Author Barry Schiff retired from TWA in 1998 after a 34-year career. He has flown more than 300 types of aircraft.
One of my early instructors warned me about flying in visual conditions above a solid cloud layer. This is because of illusions that can mislead a pilot operating visually, especially one lacking current instrument-flying skills.
When "on top," a pilot tends to use the undercast as a horizon. A cloud layer sloping downward to the right, for example, can cause an unsuspecting pilot to unwittingly turn in that direction. A gradually rising undercast that slopes left can result in an inadvertent climbing left turn, and so forth. Using an autopilot at such a time is wise; it cannot be misled by optical illusions.

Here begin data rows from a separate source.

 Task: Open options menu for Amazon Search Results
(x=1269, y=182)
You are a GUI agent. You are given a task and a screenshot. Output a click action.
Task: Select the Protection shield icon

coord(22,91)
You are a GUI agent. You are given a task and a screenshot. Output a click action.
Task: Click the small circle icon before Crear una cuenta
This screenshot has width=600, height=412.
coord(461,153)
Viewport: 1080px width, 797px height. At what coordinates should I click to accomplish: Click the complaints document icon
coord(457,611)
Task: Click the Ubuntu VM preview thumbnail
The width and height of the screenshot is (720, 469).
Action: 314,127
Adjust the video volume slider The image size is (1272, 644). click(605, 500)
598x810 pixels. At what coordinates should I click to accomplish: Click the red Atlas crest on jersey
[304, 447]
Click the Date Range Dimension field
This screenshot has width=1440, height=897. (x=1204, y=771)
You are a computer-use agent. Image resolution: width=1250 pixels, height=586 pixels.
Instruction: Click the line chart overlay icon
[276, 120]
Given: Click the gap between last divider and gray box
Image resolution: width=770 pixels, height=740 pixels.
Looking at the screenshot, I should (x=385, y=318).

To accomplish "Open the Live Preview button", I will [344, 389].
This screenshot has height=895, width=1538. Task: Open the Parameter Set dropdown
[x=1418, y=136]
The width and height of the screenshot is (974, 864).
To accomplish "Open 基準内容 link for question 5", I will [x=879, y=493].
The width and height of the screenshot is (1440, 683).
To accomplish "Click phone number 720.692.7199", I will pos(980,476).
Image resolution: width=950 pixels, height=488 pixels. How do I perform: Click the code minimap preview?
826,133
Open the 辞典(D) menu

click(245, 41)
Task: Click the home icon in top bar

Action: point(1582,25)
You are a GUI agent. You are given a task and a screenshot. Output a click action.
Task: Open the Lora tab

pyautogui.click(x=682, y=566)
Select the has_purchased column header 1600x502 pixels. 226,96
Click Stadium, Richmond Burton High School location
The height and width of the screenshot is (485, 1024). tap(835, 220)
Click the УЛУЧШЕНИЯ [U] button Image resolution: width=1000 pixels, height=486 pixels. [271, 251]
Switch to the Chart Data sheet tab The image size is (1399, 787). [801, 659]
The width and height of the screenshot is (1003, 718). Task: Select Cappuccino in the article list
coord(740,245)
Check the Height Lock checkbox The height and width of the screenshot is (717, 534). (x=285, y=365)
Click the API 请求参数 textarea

There are other types of false horizons that are so insidiously misleading that they can result in fatal accidents.
Determining the position of the actual horizon — the one used to visually establish a safe attitude — can be difficult if not impossible when operating over mountainous terrain. Ridgelines cannot be used as a horizon when flying below the peaks because this can result in excessively nose-high attitudes.
A classic example of the type of accident that can result from a false horizon involved a pilot departing at night from Runway 12 at Bishop, California, a few years ago. This runway heads directly toward the White Mountains, which rise steeply to more than 14,000 feet along the east side of the Owens Valley, only a few miles from the departure end of the runway.
If it had been an overcast, moonless night, the pilot might have recognized the need to go on instruments immediately after liftoff. There are absolutely no lights or other ground references that can be used to visually establish a safe aircraft attitude on the east side of the airport, a classic example of VFR conditions requiring IFR skills.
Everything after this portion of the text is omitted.